DAVAR-Lab-OCR
DAVAR-Lab-OCR copied to clipboard
Need tips on how to visualize GPMA masks
Hi there! I need some help in visualizing the GPMA masks. When I visualized the LPMA masks, it look perfectly normal as shown below.
LPMA Horizontal Mask
LPMA Vertical Mask
But the visualization of GPMA masks are incomprehensible.
GPMA Horizontal Mask
GPMA Vertical Mask
The way I visualize GPMA mask is by first retrieving the global mask from result[3] of simple_test.py (as result[3][1] and result[3][2] are horizontal and vertical masks respectively), then I multiply the masks by 255. I tried multiplying the masks with the cell box (result[3][0]), but the result is still messy.

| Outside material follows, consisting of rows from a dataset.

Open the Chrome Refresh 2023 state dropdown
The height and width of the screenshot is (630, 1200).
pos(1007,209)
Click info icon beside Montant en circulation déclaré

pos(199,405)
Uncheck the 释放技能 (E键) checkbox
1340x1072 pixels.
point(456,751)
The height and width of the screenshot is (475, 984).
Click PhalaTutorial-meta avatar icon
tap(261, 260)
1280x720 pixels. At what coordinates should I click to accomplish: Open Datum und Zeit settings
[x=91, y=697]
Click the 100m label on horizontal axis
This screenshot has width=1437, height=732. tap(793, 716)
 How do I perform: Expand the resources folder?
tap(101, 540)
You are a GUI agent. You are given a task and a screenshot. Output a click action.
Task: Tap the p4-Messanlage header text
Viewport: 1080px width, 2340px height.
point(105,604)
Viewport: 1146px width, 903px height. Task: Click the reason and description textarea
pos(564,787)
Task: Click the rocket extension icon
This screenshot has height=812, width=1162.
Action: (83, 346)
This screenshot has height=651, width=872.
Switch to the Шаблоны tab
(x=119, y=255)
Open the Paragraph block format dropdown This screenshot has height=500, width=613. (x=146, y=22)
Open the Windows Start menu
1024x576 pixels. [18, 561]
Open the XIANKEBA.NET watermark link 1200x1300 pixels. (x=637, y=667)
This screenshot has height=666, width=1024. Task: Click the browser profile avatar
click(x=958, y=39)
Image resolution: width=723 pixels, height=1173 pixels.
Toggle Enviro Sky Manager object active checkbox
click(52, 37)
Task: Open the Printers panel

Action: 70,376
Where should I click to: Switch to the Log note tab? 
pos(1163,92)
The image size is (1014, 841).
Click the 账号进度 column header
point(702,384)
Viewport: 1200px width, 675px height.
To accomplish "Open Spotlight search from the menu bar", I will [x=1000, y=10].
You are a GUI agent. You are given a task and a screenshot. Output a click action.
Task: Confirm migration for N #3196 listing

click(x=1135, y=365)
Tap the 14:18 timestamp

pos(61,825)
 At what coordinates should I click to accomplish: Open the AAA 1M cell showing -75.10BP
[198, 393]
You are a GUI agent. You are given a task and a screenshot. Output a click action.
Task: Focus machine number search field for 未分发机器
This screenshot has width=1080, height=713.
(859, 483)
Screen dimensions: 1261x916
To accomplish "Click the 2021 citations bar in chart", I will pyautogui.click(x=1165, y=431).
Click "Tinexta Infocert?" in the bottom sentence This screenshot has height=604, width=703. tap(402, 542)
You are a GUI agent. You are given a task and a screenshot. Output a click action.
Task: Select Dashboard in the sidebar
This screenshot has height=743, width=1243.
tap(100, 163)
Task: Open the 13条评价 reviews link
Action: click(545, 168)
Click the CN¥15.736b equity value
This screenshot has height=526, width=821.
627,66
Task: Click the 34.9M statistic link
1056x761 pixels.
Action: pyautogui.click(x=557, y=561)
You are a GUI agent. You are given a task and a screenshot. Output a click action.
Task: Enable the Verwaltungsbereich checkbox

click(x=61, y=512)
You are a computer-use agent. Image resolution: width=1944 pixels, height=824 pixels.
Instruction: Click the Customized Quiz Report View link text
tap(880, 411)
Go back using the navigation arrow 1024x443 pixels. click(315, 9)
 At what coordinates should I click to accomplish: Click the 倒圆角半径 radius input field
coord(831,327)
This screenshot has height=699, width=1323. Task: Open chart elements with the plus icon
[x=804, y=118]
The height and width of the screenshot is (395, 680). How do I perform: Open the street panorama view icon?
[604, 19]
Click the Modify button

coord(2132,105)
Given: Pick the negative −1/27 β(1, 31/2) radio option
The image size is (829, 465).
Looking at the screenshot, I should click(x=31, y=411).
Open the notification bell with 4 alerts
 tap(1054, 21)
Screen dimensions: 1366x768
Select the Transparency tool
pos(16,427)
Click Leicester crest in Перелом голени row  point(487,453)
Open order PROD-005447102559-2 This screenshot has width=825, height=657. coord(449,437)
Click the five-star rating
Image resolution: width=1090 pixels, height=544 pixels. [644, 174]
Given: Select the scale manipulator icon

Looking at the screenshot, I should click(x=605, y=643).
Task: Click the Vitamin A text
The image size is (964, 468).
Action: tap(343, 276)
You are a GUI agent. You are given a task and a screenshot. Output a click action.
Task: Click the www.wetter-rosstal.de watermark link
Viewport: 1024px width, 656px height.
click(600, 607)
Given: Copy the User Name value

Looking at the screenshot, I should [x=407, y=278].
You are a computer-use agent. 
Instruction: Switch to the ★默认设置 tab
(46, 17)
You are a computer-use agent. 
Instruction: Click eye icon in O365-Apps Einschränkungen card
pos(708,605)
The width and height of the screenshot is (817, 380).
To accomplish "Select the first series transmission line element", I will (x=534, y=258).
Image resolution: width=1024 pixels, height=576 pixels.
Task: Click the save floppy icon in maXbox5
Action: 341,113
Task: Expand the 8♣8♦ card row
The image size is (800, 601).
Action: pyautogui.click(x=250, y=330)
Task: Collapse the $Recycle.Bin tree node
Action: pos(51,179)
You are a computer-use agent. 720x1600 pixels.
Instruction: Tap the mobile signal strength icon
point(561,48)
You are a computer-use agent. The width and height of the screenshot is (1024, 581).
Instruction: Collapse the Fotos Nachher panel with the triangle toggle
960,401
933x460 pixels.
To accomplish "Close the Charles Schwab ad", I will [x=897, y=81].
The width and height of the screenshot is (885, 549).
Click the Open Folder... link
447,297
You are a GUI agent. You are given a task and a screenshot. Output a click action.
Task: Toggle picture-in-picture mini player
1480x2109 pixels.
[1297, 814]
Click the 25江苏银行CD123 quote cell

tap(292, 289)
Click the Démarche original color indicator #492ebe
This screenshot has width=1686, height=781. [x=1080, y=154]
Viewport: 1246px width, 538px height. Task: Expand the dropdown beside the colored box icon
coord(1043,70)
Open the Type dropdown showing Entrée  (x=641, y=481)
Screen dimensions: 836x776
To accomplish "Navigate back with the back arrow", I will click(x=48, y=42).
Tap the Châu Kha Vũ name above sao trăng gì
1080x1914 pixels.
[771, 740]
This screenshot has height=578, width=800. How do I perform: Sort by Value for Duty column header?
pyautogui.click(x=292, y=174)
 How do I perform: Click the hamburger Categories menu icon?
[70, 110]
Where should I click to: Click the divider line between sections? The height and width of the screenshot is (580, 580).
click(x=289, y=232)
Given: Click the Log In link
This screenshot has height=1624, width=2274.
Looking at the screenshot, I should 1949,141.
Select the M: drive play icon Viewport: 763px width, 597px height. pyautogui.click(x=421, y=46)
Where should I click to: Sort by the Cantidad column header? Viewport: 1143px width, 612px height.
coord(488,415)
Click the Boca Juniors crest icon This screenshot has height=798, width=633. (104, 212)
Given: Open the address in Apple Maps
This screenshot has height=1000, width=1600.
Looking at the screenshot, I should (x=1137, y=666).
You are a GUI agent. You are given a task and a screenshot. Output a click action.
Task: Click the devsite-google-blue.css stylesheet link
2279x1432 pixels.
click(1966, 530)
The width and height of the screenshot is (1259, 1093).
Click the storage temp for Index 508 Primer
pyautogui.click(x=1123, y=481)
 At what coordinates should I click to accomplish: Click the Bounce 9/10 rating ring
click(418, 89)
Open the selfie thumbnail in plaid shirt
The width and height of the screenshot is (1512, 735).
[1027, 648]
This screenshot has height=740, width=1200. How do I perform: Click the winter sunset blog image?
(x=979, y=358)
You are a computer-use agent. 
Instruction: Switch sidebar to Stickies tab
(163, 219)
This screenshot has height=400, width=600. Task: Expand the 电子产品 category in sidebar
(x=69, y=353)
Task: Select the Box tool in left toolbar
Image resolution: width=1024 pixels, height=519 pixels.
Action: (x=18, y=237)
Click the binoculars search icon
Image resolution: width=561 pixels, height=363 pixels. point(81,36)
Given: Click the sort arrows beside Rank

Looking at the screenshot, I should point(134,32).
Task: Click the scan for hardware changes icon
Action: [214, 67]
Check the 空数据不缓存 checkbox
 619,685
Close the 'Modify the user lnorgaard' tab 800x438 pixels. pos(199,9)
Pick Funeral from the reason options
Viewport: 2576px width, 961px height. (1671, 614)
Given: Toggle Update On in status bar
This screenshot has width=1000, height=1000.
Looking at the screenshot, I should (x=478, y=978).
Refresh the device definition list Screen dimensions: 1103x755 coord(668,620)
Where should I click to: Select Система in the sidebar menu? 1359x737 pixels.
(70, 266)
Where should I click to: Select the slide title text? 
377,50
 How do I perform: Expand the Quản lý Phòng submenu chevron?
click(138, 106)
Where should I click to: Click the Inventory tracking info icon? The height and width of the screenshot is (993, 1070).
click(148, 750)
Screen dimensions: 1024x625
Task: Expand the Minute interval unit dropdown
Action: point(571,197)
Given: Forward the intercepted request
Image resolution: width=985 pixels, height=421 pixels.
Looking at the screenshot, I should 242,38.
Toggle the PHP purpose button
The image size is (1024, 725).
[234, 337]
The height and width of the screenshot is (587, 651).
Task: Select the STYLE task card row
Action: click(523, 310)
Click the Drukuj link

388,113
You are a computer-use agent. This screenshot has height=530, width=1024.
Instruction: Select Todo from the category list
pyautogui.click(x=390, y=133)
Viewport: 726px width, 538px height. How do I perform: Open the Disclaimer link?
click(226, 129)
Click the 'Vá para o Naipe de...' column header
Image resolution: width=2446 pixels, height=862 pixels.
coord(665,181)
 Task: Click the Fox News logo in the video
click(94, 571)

Hope to get some tips on how to improve the visualization of the GPMA masks. Thanks!
It looks like the model is not well learned, can you check if the prediction target of the model is correct (L163 in pipelines/gpma_data.py)?
The model is pretrained on pubtabnet provided by the authors, and the picture visualized is also a test image from pubtabnet. I tried visualize the training image as well but get the same result.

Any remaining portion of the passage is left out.